## Instructions to follow:
Copy all lines below containing "target".

## Entries provided:
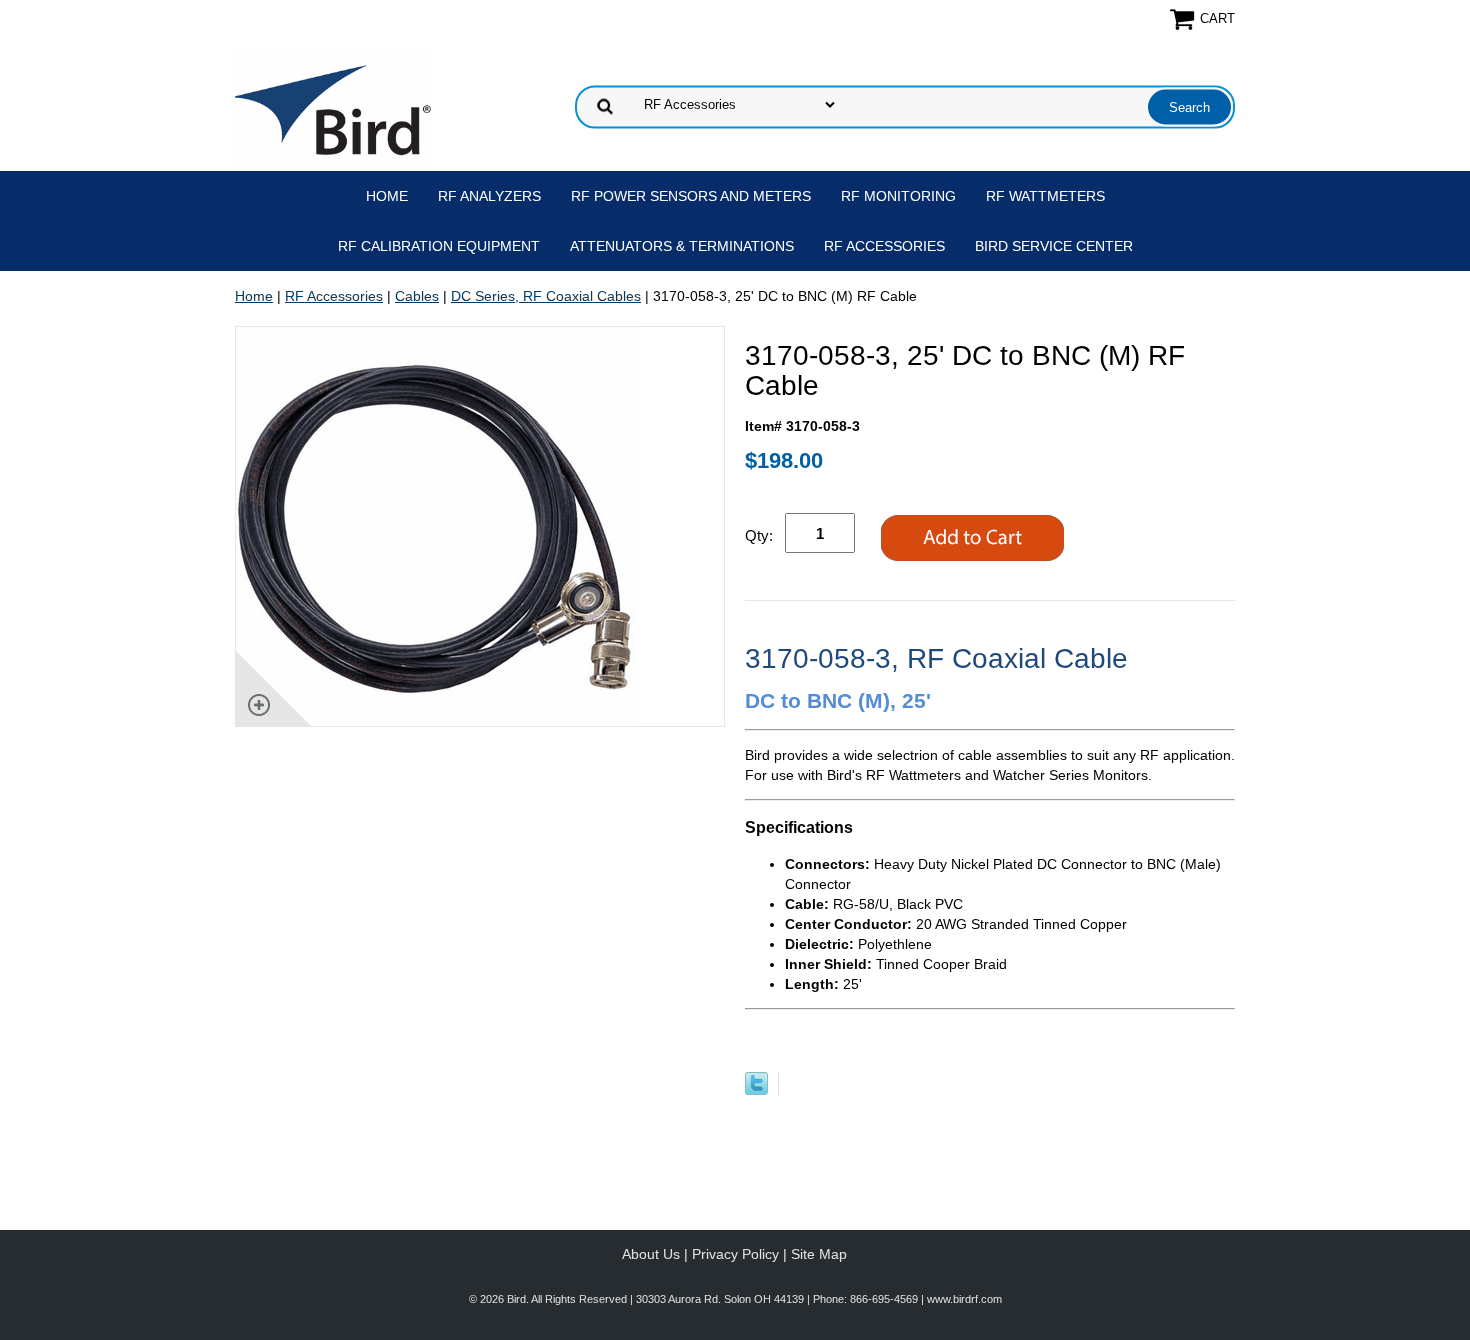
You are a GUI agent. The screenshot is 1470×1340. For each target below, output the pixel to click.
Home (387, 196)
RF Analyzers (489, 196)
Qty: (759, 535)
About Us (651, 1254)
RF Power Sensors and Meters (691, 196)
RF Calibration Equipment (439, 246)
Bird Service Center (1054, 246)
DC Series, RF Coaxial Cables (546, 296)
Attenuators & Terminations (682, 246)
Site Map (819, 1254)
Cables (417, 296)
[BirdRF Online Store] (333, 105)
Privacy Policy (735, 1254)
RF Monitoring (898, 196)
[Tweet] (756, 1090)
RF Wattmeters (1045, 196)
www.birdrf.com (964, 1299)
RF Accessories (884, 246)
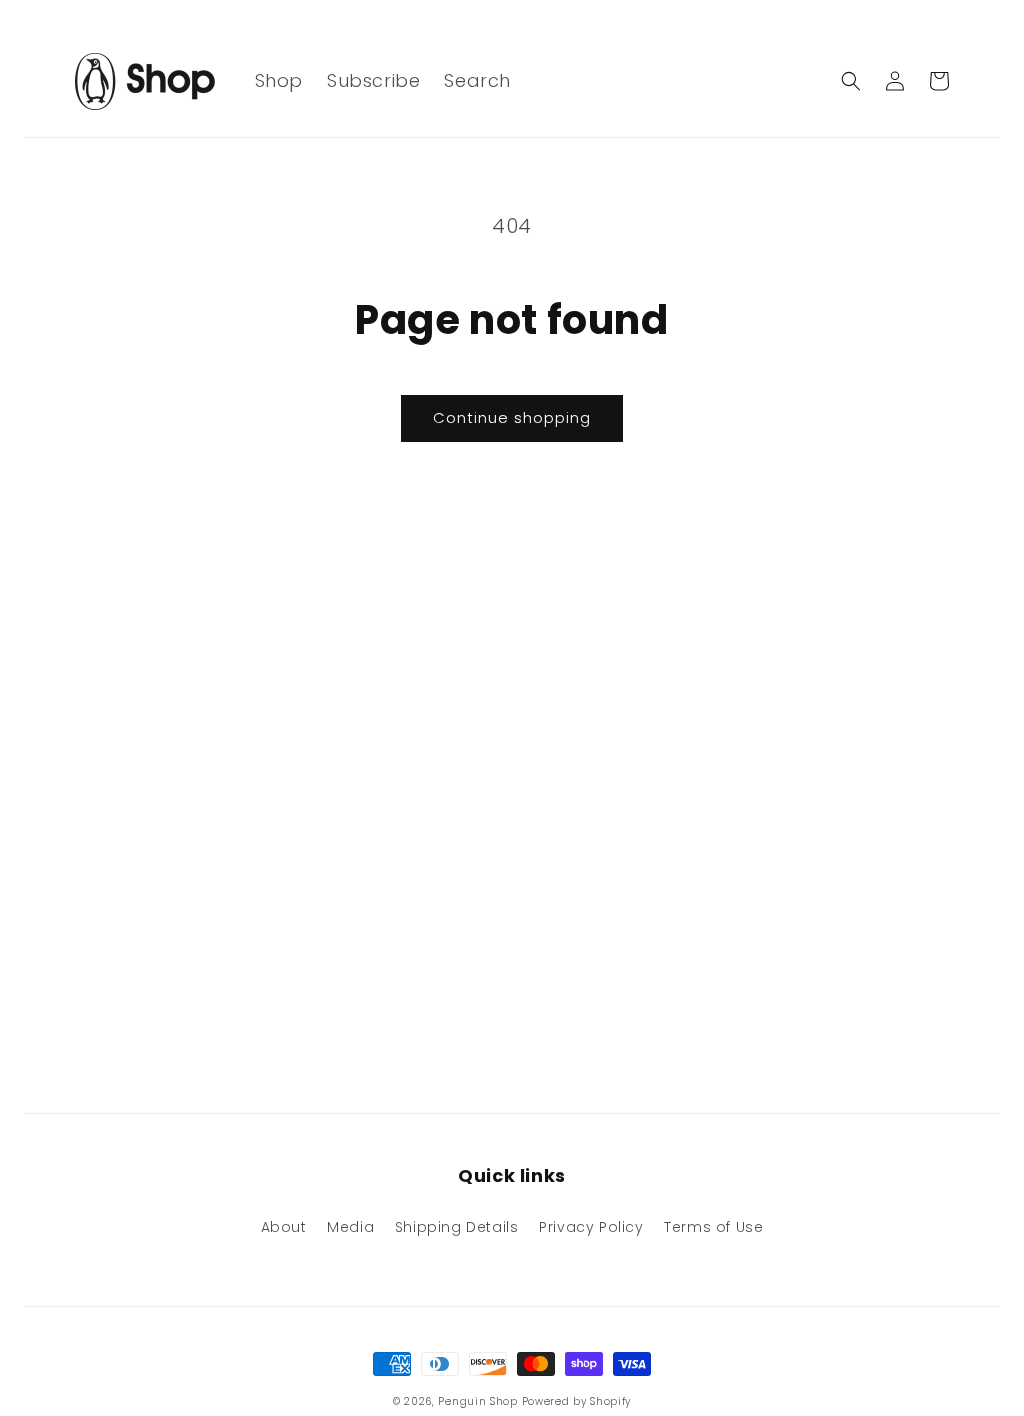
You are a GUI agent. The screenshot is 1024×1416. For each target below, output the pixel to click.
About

## Exercise result:
You are a GUI agent. The screenshot is 1470×1340. For each target below, output the pixel to click.
You are a GUI agent. The screenshot is 1024×1416. For each target below, output the pixel to click.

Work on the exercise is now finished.